START MATERIAL SUPPLIED

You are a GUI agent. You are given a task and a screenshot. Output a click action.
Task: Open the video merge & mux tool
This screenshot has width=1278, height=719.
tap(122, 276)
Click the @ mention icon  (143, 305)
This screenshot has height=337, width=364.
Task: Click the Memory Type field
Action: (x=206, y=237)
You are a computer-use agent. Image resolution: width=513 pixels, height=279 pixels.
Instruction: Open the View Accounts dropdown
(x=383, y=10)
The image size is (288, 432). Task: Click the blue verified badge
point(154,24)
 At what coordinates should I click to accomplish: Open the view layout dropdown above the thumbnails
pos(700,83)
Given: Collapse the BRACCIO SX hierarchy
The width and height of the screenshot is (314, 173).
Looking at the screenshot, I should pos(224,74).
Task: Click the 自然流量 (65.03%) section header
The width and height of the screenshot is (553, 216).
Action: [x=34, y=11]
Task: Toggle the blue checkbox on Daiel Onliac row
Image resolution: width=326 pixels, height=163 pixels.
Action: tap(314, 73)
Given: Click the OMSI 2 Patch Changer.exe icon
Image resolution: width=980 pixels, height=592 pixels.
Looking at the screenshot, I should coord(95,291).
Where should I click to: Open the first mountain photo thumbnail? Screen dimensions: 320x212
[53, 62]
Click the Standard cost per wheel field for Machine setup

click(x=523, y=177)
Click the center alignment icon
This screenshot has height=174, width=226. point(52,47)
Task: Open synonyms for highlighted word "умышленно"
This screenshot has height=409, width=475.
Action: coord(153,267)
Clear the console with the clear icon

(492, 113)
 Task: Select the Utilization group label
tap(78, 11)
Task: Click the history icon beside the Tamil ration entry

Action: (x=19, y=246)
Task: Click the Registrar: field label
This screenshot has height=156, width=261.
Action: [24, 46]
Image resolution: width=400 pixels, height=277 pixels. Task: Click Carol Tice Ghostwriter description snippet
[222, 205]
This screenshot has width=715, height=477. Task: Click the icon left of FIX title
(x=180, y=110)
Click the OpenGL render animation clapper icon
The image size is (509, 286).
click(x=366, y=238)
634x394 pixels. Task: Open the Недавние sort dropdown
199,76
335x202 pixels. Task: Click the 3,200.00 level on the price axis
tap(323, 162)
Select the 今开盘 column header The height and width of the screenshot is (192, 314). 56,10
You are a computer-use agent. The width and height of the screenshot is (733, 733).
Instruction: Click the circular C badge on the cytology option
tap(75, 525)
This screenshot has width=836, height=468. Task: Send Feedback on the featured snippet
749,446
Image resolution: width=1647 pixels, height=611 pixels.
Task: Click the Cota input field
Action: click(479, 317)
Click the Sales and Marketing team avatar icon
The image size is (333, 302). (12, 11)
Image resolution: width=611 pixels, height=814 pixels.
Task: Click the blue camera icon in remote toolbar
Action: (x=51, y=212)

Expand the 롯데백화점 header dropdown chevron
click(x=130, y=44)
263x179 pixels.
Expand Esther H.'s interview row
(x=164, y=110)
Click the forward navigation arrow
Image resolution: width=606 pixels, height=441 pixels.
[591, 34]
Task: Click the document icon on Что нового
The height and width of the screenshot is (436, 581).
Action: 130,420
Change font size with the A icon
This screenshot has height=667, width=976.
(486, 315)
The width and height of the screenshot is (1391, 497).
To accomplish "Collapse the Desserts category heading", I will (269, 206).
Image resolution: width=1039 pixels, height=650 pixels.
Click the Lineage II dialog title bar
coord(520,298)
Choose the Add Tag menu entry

END MATERIAL SUPPLIED

TASK DESCRIPTION
Within the material above, find the lines that contain the word "agent"; copy them.

OUTPUT
You are a GUI agent. You are given a task and a screenshot. Output a click action.
You are a computer-use agent. Image resolution: width=513 pixels, height=279 pixels.
You are a computer-use agent. The width and height of the screenshot is (733, 733).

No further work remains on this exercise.